▶ [Required work]
1) In the comp.arch post, what does the author say some languages do when they get an integer numeric overflow?
2) Rewrite the stretch of the comp.arch post from "I still hear" through "(Rob Warnock) (09/28/90)", putting "VMS" wherever "Unix" appears.
3) Translate this sentence from the comp.arch post into Spanish: "This could lead to a large savings in code size."

▶ [Page]
☆ ☆ ☆
[comp.arch] Interrupts in user space; Lightweight Traps

kend@data.UUCP (Ken Dickey) (09/26/90)

jkenton@pinocchio.encore.com (Jeff Kenton) writes:
>With the recent RISC chips (88000, MIPS and i860 come to mind) the overhead
>of getting the machine state safely saved away in the low level exception
>code is substantial.  You have to do this anyway before you can hand off
>control to the user program "without going into the OS kernel", so the
>savings don't amount to much.

Let's talk about the next generation...

There is another aspect of this which needs attention by HW
implementors.  There is a desire for fast computing.  There is a
desire for reasonable models of computation.  The problem is that all
traps (e.g. on the 88k) are "heavyweight" in the sense that for
reasons mentioned above, OS designers don't give compiler/runtime
implementors control directly.  Typically, all traps get reflected
through the O.S.  Divide by zero and other "show stoppers" can take a
long time to service, but who cares?  Such exceptions reflect to a
runtime handler (which may be a debugger).  The real pain with
heavyweight traps is trying to give reasonable performance with
reasonable models.

As an example, if one gets an integer numeric overflow, some languages
change representations and go to bignums.  It is a real pain (not to
mention performance loss and code expansion) to implement the guard
bits and checks almost everywhere because the runtime system can't
afford the time to take a heavyweight trap.  The same situation
applies whether checking tagged data on polymorphic operation dispatch
as in using operations on logical entities like numbers which have
multiple representations.

I think that the thing to concentrate on is design of HW architectures
which support the above so that there are a set of "lightweight traps"
which can be safely reflected to the runtime system.  This could lead
to a large savings in code size.

I still hear "C only needs fixnums and floats, Unix only core dumps so
we don't have to do better."  C and Unix are in the class 20 year old
technologies (circa 1972).  A more general and mature view of OS and
language implementation technologies than this is definitely called
for.  [Of course none of us would say that 8^]!

-Ken Dickey			kend@data.uucp

rpw3@rigden.wpd.sgi.com (Rob Warnock) (09/28/90)
☆ ☆ ☆
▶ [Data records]
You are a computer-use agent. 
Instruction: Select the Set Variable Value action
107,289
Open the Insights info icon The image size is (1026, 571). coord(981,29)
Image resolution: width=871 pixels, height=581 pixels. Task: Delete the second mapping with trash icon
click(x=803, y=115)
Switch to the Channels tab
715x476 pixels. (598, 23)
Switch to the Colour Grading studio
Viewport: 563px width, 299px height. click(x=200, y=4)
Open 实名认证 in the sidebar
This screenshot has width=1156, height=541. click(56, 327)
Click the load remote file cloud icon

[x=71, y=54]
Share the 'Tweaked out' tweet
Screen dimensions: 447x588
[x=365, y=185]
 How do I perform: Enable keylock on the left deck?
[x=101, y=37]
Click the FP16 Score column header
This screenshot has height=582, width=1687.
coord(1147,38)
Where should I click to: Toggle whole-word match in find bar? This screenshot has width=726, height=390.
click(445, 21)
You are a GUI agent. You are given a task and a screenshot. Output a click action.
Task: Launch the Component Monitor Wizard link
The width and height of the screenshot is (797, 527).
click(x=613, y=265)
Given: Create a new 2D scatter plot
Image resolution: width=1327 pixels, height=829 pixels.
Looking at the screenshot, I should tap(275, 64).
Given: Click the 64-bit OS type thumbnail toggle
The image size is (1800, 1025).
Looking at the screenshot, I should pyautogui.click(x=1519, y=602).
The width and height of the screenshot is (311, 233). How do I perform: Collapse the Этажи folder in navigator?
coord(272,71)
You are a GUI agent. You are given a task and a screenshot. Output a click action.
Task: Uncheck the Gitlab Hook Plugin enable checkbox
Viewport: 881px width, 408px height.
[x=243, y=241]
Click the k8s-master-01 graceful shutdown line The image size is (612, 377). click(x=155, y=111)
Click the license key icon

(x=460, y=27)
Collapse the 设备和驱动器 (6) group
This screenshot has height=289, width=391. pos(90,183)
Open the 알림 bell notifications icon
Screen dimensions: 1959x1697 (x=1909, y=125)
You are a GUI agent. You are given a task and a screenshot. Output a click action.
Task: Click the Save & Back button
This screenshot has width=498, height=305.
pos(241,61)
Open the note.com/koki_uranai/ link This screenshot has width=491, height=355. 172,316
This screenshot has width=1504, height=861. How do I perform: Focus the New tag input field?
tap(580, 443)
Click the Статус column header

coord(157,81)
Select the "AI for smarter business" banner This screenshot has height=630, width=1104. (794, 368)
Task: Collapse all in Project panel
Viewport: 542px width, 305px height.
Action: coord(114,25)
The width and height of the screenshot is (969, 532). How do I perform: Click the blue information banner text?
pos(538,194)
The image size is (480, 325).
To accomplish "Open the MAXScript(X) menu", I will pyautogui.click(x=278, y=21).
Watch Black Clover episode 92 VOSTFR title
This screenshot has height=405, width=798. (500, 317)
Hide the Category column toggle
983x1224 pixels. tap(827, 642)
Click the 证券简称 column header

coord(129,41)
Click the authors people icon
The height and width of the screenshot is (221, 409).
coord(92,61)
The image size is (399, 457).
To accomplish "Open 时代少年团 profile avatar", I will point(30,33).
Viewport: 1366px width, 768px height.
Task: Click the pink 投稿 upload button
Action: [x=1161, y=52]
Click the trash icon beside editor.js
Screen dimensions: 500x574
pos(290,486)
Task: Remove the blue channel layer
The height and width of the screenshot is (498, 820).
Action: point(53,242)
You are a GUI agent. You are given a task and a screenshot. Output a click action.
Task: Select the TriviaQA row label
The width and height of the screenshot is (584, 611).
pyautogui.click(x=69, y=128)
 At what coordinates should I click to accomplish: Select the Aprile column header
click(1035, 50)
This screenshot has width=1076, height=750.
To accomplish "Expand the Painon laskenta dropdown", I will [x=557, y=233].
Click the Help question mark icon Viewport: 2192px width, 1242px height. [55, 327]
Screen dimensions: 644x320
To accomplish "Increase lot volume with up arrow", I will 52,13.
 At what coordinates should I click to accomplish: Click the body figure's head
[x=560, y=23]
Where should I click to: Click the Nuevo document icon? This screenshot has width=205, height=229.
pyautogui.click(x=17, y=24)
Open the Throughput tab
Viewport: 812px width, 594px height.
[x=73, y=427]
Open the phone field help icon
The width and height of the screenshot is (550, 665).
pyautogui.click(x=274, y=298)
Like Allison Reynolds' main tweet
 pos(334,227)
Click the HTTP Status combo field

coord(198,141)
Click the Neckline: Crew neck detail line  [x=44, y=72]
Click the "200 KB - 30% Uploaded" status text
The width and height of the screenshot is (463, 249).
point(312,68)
☆ ☆ ☆
▶ [Completed exercise]
1) They change representations and go to bignums.

2)
I still hear "C only needs fixnums and floats, VMS only core dumps so
we don't have to do better."  C and VMS are in the class 20 year old
technologies (circa 1972).  A more general and mature view of OS and
language implementation technologies than this is definitely called
for.  [Of course none of us would say that 8^]!

-Ken Dickey			kend@data.uucp

rpw3@rigden.wpd.sgi.com (Rob Warnock) (09/28/90)

3) Esto podría llevar a un gran ahorro en el tamaño del código.